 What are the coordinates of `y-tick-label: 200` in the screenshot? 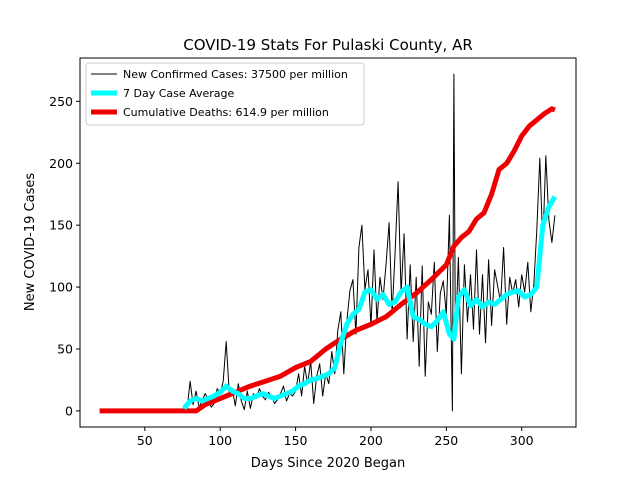 It's located at (61, 164).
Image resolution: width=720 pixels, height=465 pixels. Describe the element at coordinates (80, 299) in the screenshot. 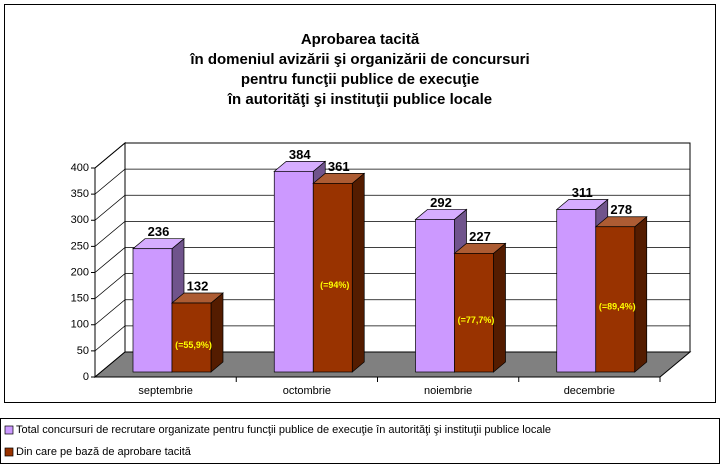

I see `y-tick-label: 150` at that location.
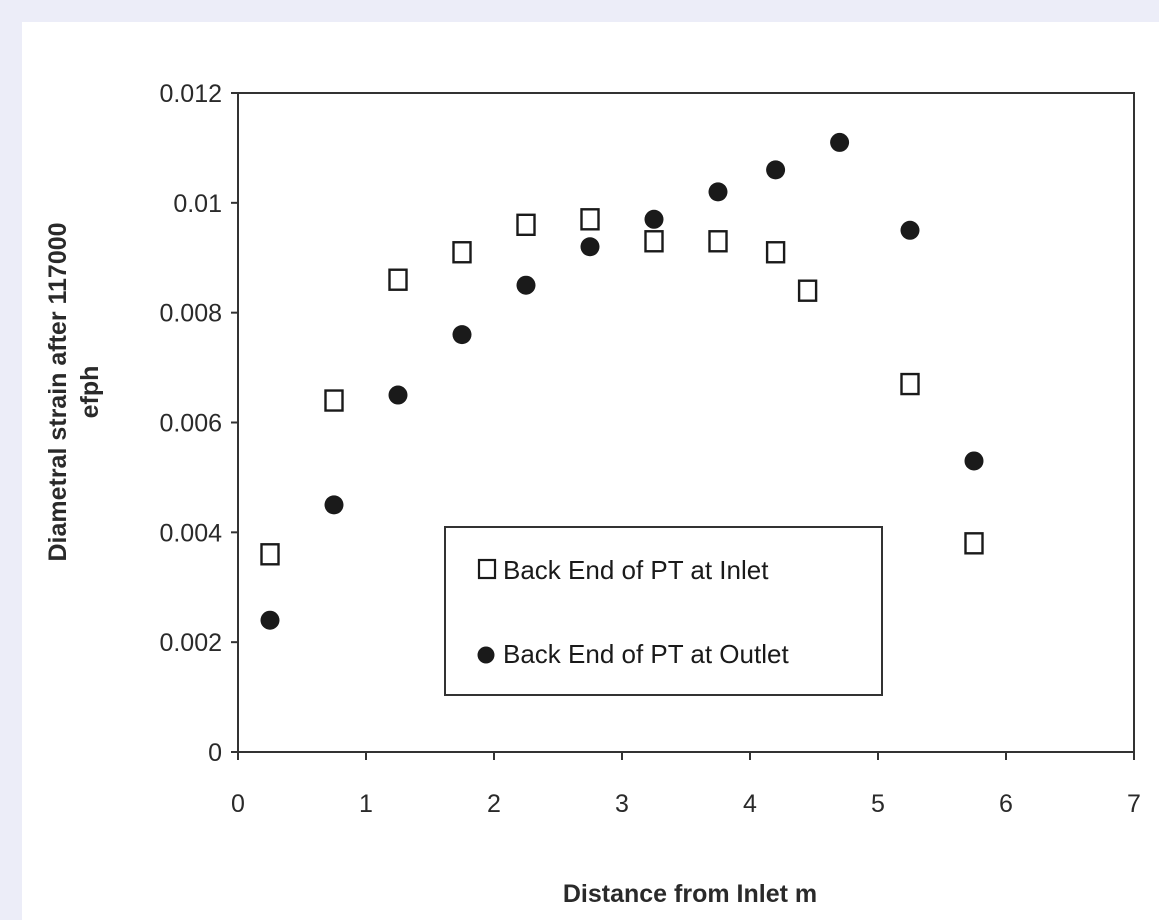 The image size is (1159, 920). I want to click on y-tick-label: 0.008, so click(190, 314).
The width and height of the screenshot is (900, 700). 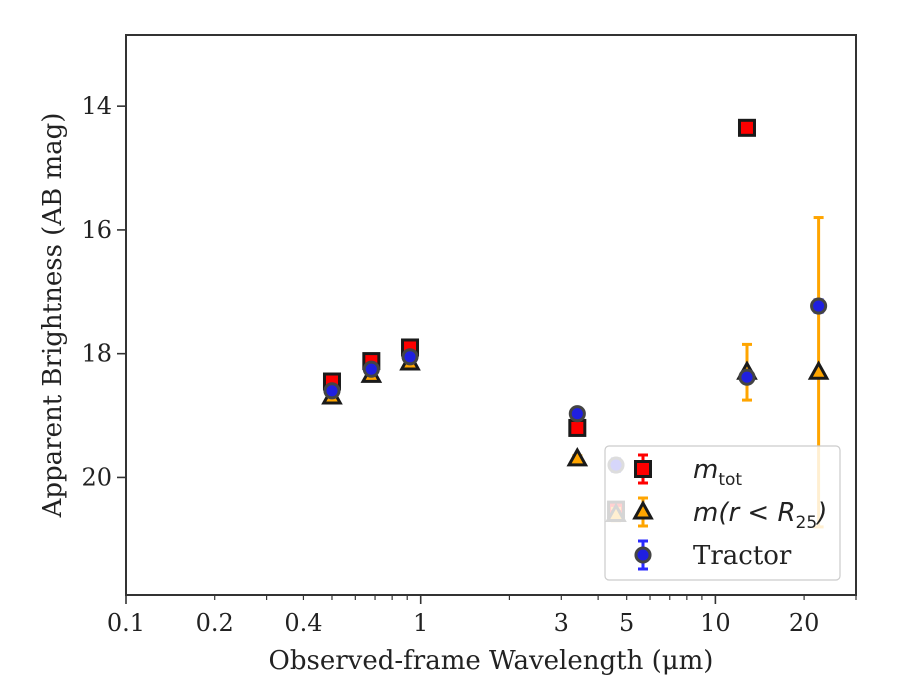 What do you see at coordinates (742, 556) in the screenshot?
I see `legend-label: Tractor` at bounding box center [742, 556].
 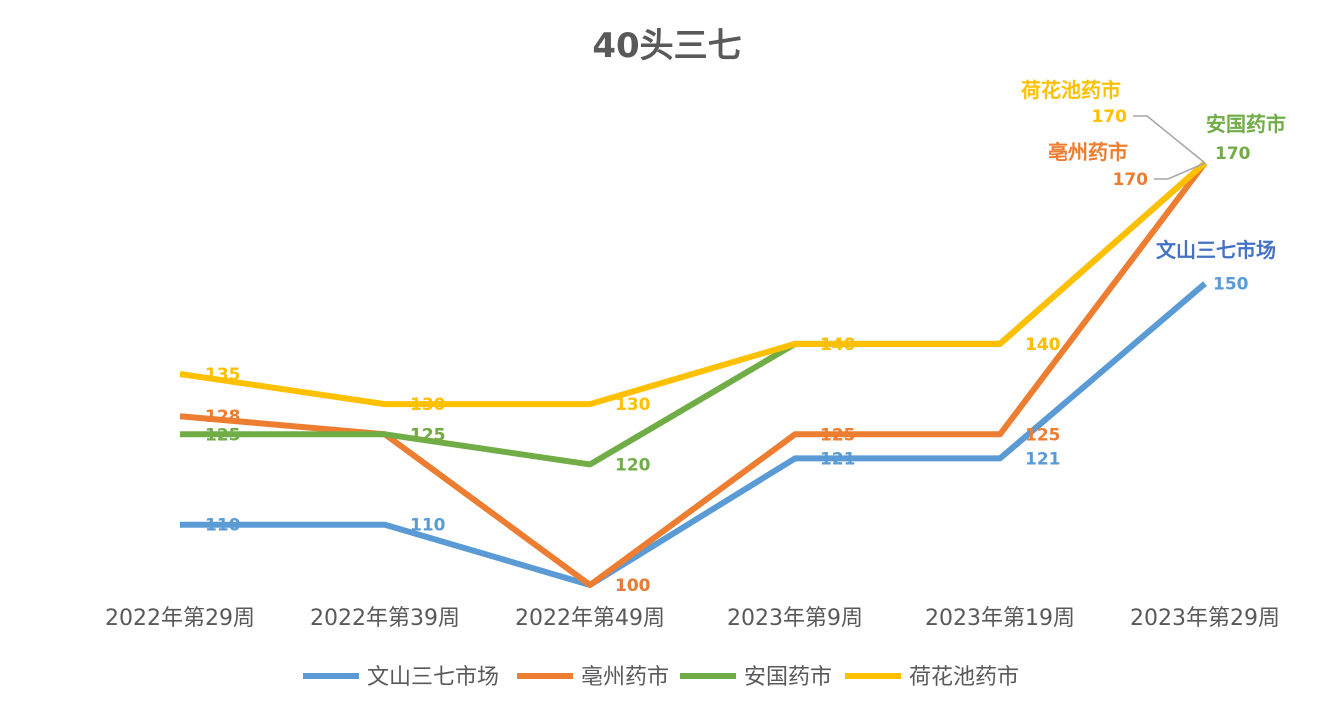 I want to click on x-tick-label: 2023年第19周, so click(x=1000, y=618).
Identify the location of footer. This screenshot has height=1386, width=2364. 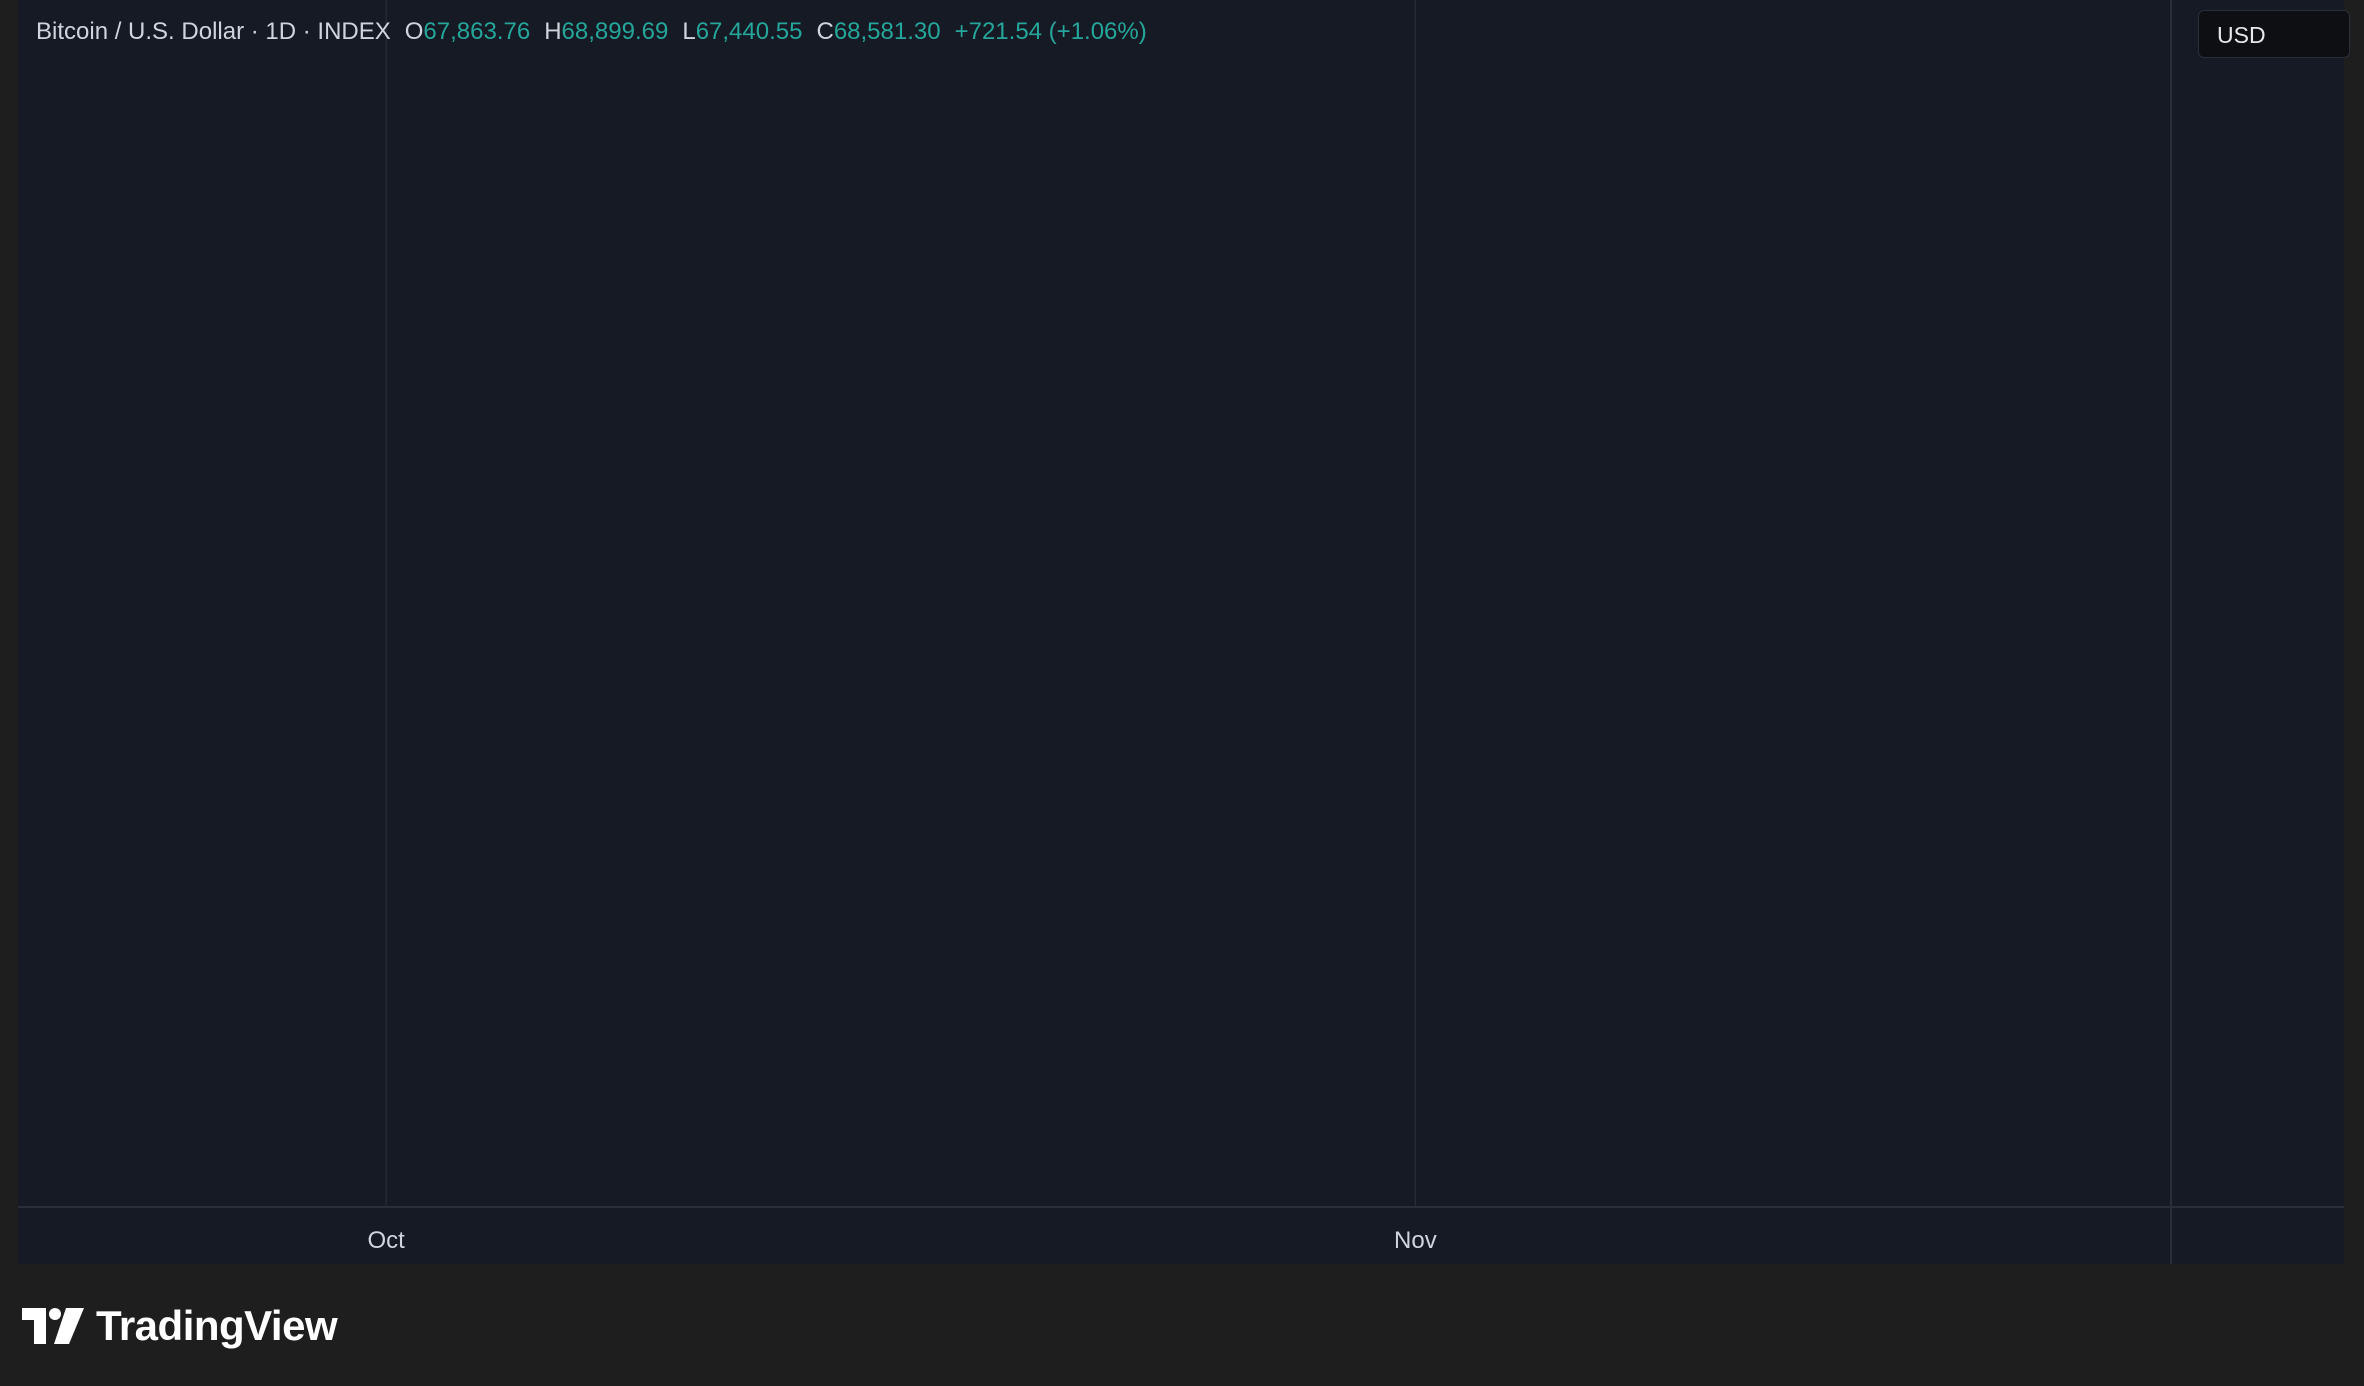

WHAT TO PRODUCE:
List every line from the one containing "I want to click on x-tick-label: 2023年第19周, so" through the last of the rows, both included, as a JSON array of strings with one string per line. Skip blank lines and leave the pictures out.

EXERCISE RESULT:
[
  "  I want to click on x-tick-label: 2023年第19周, so click(x=1000, y=618).",
  "Identify the location of footer. This screenshot has height=1386, width=2364. "
]